Manjari
J'ai ouvert les yeux sur la personne endormie allongée à côté de moi, ses cheveux effleurant mon visage et mon cou, me chatouillant.
Sadhvi, toujours vêtue de ses vêtements de la fête d'hier soir, la tête tournée vers moi, dormait paisiblement, émettant de légers ronflements. J'ai bâillé et me suis redressée pour m'asseoir.
Je me suis mise à grimacer en sentant un sacré mal de tête faire son apparition, me faisant regretter tout l'alcool que j'avais ingurgité la nuit précédente.

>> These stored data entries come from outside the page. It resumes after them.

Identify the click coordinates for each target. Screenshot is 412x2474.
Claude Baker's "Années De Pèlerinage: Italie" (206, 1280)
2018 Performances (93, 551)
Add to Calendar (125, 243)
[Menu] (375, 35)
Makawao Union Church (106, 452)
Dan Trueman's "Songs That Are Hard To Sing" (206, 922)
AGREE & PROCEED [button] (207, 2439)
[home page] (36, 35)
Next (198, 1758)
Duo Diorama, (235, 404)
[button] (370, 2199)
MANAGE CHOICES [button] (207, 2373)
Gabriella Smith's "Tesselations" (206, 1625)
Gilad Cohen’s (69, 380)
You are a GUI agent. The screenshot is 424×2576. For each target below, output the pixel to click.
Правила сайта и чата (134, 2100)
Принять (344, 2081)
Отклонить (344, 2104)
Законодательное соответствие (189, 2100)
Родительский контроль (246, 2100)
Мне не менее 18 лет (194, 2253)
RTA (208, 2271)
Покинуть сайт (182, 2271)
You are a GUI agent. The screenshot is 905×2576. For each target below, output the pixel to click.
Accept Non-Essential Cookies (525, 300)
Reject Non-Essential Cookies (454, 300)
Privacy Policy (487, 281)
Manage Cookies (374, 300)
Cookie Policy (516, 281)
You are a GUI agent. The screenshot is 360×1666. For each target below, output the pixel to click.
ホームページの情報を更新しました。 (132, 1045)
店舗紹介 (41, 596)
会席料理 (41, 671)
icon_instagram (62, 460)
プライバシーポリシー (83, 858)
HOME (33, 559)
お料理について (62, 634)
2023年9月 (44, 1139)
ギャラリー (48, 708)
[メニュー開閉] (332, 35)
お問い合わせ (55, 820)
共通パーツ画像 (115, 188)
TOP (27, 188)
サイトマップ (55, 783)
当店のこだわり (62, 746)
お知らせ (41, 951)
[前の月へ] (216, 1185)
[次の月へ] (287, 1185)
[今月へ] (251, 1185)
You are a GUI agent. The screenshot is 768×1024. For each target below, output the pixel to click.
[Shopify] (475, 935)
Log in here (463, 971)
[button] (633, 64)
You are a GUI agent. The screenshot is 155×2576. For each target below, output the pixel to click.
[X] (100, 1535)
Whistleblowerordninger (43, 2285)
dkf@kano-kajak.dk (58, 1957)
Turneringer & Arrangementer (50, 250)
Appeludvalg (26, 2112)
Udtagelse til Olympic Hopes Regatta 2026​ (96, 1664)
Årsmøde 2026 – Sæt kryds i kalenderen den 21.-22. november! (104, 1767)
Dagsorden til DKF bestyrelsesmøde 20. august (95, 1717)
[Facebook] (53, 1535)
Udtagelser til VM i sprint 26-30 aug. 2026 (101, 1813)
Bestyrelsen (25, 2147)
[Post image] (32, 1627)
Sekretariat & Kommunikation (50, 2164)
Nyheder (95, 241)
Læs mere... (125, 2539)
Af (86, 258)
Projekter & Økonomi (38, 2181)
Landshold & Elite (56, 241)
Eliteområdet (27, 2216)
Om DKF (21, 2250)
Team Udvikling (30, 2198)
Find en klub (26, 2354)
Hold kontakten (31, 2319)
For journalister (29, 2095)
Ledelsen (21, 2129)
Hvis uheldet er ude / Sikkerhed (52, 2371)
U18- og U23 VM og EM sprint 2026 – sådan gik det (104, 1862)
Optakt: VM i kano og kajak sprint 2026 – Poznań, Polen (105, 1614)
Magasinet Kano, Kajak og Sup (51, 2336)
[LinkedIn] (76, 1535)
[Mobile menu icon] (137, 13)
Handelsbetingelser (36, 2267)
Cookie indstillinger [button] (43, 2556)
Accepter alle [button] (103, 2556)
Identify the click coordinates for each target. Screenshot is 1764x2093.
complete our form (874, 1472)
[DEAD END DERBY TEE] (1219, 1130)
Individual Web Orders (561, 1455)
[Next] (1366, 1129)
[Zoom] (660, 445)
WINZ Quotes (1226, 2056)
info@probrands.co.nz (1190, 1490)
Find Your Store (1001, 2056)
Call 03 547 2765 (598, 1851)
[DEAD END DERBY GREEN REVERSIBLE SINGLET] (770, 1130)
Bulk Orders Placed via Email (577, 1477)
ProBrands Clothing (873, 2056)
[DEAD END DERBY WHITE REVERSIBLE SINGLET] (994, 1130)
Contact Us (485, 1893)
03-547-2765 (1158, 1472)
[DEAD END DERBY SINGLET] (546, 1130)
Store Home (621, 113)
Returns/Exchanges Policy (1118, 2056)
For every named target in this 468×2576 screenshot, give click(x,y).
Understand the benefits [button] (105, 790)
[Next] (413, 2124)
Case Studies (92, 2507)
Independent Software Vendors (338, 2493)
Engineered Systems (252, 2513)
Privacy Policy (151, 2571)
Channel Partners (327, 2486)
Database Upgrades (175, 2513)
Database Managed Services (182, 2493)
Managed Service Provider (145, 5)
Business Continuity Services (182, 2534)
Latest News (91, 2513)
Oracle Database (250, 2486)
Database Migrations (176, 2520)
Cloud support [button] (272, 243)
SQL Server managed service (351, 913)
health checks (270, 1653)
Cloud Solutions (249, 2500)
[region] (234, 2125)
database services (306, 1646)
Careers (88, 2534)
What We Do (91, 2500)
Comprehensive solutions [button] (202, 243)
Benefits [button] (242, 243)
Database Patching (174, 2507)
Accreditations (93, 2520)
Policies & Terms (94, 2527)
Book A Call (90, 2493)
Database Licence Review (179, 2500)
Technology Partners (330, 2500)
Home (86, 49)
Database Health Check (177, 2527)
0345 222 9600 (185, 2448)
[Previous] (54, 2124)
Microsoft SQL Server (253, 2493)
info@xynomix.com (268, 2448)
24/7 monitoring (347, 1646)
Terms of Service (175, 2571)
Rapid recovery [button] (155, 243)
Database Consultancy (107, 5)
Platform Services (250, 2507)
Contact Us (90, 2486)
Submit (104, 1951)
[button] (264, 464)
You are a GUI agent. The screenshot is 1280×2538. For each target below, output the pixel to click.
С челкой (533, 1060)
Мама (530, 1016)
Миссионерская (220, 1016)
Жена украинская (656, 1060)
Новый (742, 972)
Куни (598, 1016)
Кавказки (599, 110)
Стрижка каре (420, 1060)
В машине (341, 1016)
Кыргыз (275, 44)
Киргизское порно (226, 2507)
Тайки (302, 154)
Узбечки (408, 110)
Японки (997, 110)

Me massant les tempes, j'ai étudié mon environnement.
Les rayons du soleil passaient à travers les rideaux à moitié ouverts de la fenêtre, éclairant ainsi les murs bleu clair de la chambre d'Addison.
Le grand lit où j'étais assise, sur lequel nous nous étions toutes les trois serrées la nuit précédente, se trouvait au milieu de la pièce.
L'horloge murale accrochée en face de moi indiquait 7h45. À côté du lit se trouvait un petit tabouret, sur lequel étaient posées mes boucles d’oreilles et celles de Sadhvi, ainsi qu'une petite lampe.
De l'autre côté, il y avait une coiffeuse en bois avec un long miroir. La chambre était minimaliste, à l'opposé de la mienne.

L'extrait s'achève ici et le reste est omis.